··· LIGNES FOURNIES ···
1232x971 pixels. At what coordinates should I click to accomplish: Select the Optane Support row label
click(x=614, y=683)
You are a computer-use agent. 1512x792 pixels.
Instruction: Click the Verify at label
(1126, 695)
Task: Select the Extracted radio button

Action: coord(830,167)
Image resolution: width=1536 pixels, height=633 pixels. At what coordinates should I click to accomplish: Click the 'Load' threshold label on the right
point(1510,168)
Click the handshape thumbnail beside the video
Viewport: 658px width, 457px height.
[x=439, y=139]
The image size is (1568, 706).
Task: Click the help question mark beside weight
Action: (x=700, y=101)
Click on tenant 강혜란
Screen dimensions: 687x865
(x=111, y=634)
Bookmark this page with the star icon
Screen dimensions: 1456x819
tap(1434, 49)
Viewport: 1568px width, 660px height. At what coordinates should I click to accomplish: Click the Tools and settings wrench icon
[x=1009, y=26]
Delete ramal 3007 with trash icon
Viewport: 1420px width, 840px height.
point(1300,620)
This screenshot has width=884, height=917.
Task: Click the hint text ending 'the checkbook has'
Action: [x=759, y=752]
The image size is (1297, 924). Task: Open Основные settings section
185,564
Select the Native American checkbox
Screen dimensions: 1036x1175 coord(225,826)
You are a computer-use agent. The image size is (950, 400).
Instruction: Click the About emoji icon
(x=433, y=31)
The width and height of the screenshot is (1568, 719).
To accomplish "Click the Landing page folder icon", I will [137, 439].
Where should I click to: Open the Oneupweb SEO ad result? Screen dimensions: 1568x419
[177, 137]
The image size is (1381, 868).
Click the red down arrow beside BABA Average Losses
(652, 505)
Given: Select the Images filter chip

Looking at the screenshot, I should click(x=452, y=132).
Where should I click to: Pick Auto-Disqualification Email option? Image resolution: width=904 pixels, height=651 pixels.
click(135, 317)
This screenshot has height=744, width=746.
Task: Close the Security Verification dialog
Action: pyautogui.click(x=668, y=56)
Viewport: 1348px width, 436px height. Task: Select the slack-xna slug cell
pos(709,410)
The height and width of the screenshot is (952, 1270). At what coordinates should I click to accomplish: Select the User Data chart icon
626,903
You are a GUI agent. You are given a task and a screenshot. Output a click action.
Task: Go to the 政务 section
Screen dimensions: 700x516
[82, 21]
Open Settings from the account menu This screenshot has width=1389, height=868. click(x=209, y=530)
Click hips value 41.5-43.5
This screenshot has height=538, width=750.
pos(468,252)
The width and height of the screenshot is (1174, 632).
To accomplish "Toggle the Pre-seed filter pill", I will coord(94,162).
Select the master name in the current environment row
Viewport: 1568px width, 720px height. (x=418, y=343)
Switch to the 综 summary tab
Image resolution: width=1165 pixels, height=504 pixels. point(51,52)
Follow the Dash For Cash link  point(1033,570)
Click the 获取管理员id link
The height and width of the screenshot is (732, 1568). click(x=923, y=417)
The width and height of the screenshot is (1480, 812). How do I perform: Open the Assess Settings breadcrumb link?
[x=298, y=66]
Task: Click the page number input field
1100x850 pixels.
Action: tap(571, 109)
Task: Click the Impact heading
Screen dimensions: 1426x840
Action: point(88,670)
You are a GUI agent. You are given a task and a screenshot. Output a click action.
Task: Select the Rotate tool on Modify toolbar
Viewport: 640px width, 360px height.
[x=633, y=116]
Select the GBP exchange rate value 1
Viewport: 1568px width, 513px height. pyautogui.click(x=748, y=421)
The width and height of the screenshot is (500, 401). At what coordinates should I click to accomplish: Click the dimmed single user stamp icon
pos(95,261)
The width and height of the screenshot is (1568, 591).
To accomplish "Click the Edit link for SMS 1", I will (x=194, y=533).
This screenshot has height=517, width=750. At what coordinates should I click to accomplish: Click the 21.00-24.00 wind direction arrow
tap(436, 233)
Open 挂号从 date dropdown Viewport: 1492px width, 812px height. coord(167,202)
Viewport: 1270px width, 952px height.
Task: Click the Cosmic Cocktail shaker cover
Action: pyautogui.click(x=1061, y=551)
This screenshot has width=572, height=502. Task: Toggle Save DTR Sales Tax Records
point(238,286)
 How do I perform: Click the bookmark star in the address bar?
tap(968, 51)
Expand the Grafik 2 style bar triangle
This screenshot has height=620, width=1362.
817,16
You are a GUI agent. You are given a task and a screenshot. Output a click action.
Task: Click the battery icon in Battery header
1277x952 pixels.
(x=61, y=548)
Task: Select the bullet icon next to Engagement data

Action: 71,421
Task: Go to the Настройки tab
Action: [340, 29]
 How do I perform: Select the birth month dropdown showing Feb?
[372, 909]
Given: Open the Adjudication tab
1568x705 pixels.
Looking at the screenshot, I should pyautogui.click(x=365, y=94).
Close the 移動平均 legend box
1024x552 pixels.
···
Réécrivez sous forme de liste numérotée les lignes ci-dessus, depuis celle qui contient « How do I perform: Click » jusqu'à la dernière ligne incluse, sans reprendre les lignes vides.

1.  How do I perform: Click the bookmark star in the address bar?
2. tap(968, 51)
3. Expand the Grafik 2 style bar triangle
4. This screenshot has height=620, width=1362.
5. 817,16
6. You are a GUI agent. You are given a task and a screenshot. Output a click action.
7. Task: Click the battery icon in Battery header
8. 1277x952 pixels.
9. (x=61, y=548)
10. Task: Select the bullet icon next to Engagement data
11. Action: 71,421
12. Task: Go to the Настройки tab
13. Action: [340, 29]
14.  How do I perform: Select the birth month dropdown showing Feb?
15. [372, 909]
16. Given: Open the Adjudication tab
17. 1568x705 pixels.
18. Looking at the screenshot, I should pyautogui.click(x=365, y=94).
19. Close the 移動平均 legend box
20. 1024x552 pixels.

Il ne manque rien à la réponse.